◆ TEXT EXTRACT
Skip to content

SPADE: Spatial-Aware Denoising Network for Open-vocabulary Panoptic Scene Graph Generation

Conference: ICCV 2025 arXiv: 2507.05798 Code: None (mentioned on project page) Area: Image Segmentation Keywords: Panoptic Scene Graph Generation, Open-Vocabulary, Diffusion Models, Spatial Relation Reasoning, Graph Transformer

TL;DR

This paper proposes SPADE — a spatial-aware denoising network for open-vocabulary panoptic scene graph generation (PSG). It adapts a pretrained diffusion model into a PSG-specific spatial prior extractor via DDIM inversion-guided calibration, and designs a relational graph Transformer to capture both long-range and local context. SPADE substantially outperforms prior state-of-the-art methods in both closed-set and open-set settings, with particularly strong performance on spatial relation prediction.

Background & Motivation

Panoptic scene graph generation (PSG) unifies instance segmentation and relation understanding into subject-predicate-object triplets. While VLM-based open-vocabulary methods have made notable progress, a critical and largely overlooked issue remains:

Spatial Reasoning Deficiency in VLMs: Multiple studies have shown that VLMs such as CLIP, BLIP, and GLIP suffer from an inherent weakness in spatial relation understanding — due to the scarcity of spatial descriptions in their training data — making it difficult for these models to determine relations such as "left of / right of / above / below."

Distance Sensitivity: Through systematic experiments, the authors find that when two objects are far apart (center distance > 1/3 image width), VLM-based models exhibit a sharp drop in spatial relation prediction performance (e.g., OpenPSG R@50 drops from 43.7 to 37.1).

Lack of Contextual Reasoning: Existing methods focus primarily on designing visual prompts to extract VLM knowledge, while neglecting spatial and semantic contextual information among relation pairs.

◆ INFORMATION PROVIDED
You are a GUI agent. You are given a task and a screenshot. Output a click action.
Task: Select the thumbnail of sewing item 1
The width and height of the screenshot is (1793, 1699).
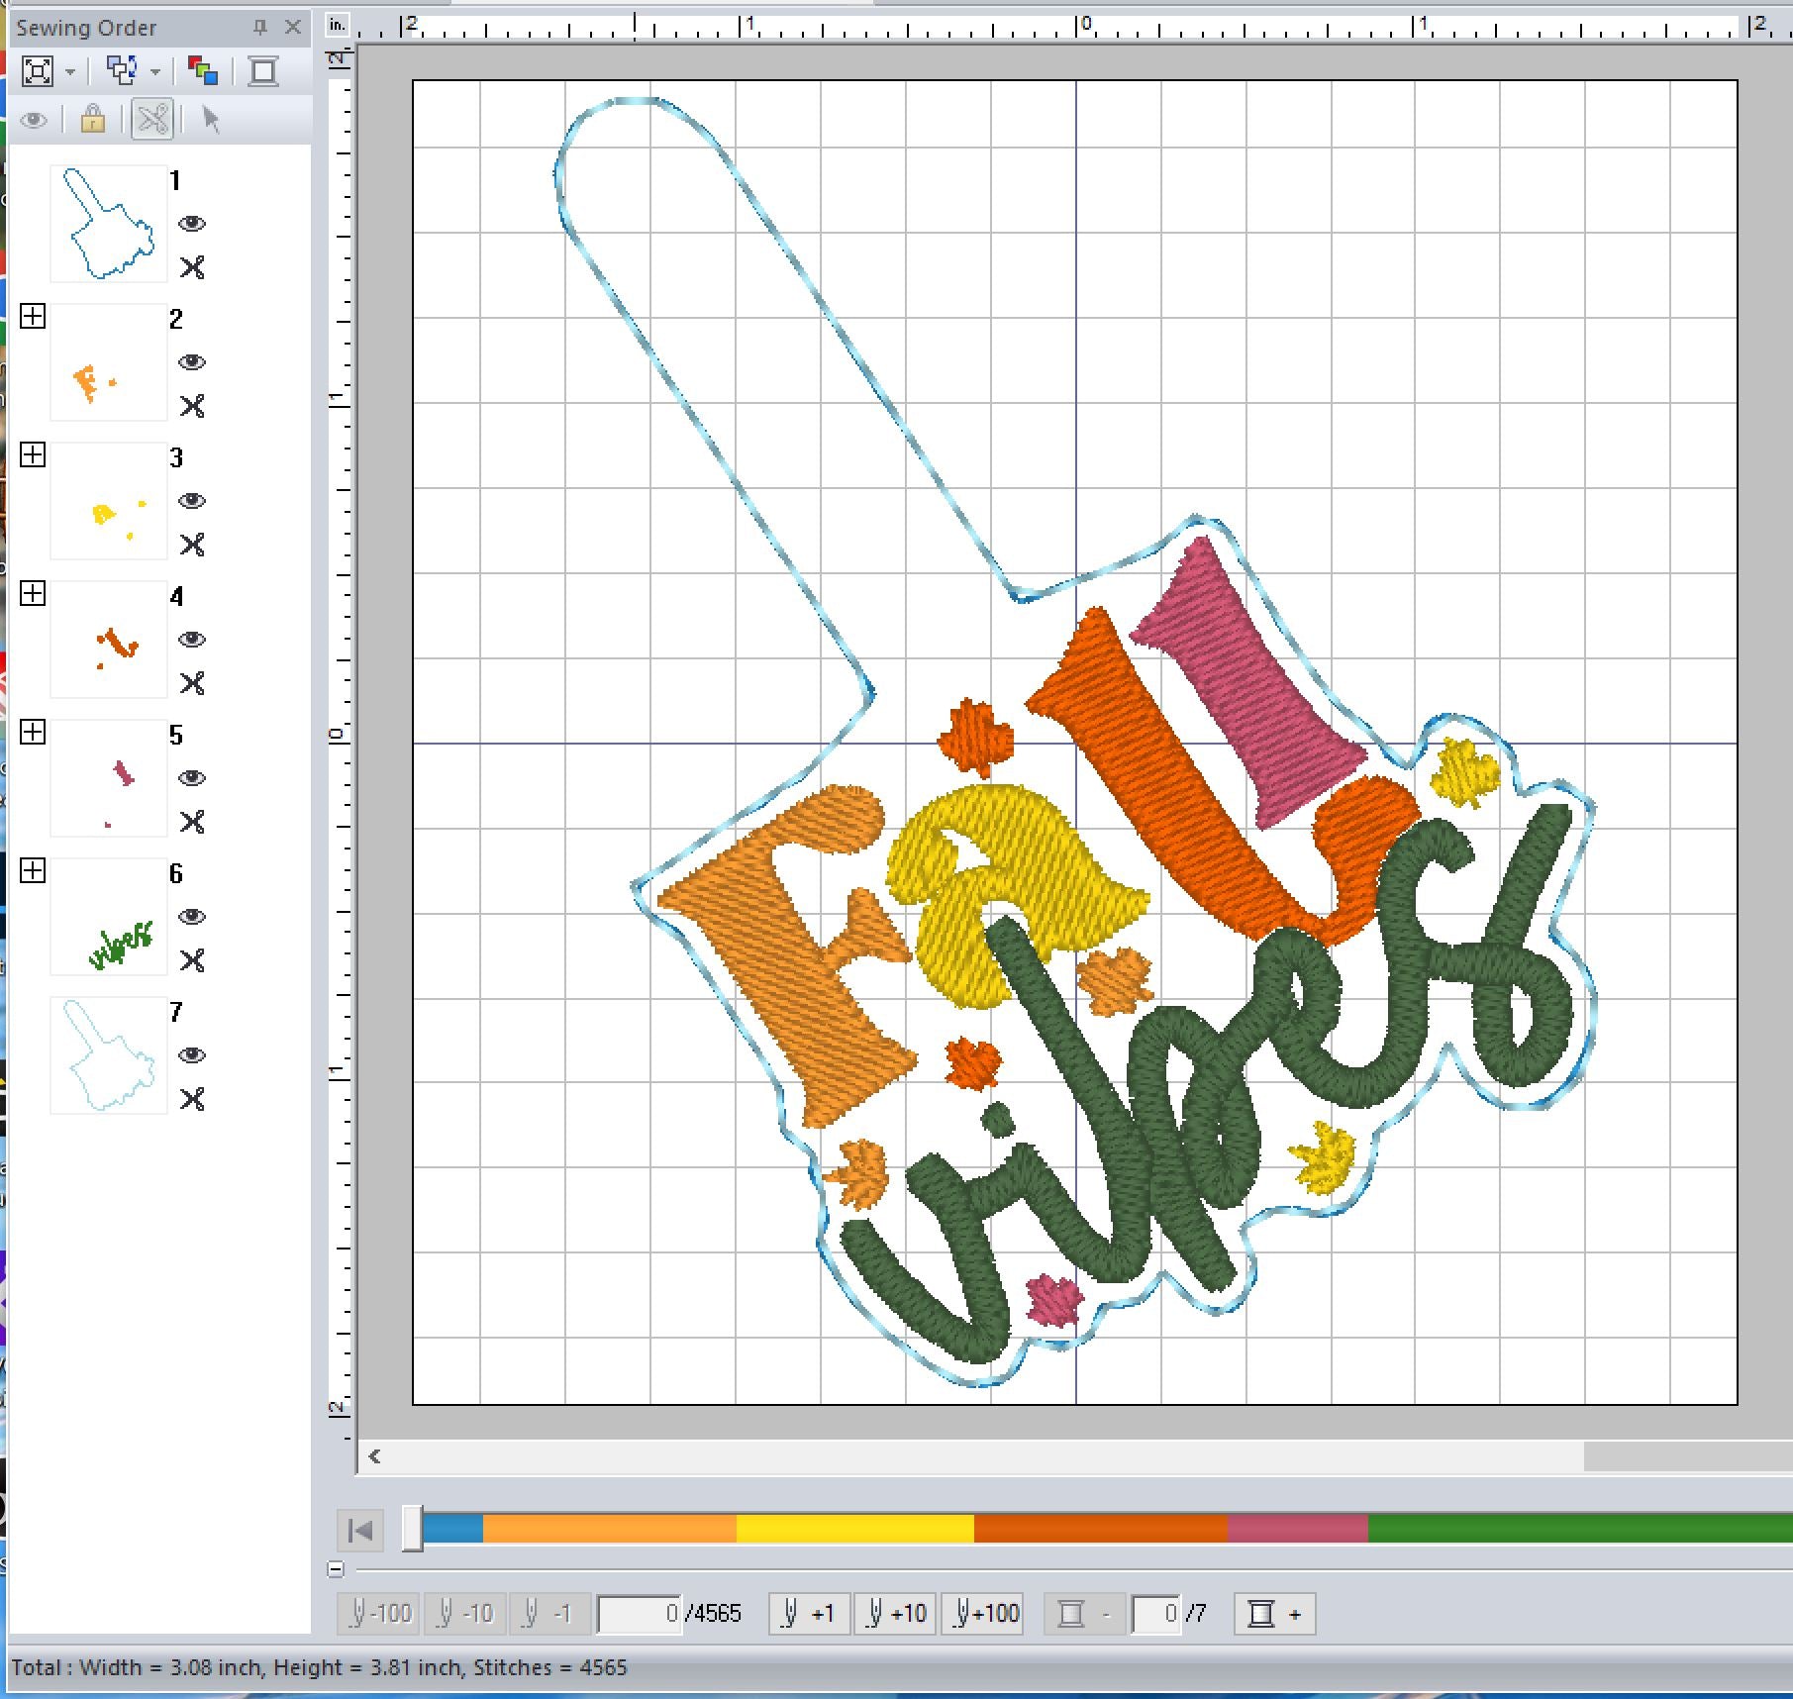point(109,224)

◆ REQUIREMENTS
Repeat word for word the passage in the SPADE paper summary between "SPADE: Spatial-Aware Denoising" and "spatial relation prediction.", inclusive.

◆ WRITTEN RESPONSE
SPADE: Spatial-Aware Denoising Network for Open-vocabulary Panoptic Scene Graph Generation

Conference: ICCV 2025 arXiv: 2507.05798 Code: None (mentioned on project page) Area: Image Segmentation Keywords: Panoptic Scene Graph Generation, Open-Vocabulary, Diffusion Models, Spatial Relation Reasoning, Graph Transformer

TL;DR

This paper proposes SPADE — a spatial-aware denoising network for open-vocabulary panoptic scene graph generation (PSG). It adapts a pretrained diffusion model into a PSG-specific spatial prior extractor via DDIM inversion-guided calibration, and designs a relational graph Transformer to capture both long-range and local context. SPADE substantially outperforms prior state-of-the-art methods in both closed-set and open-set settings, with particularly strong performance on spatial relation prediction.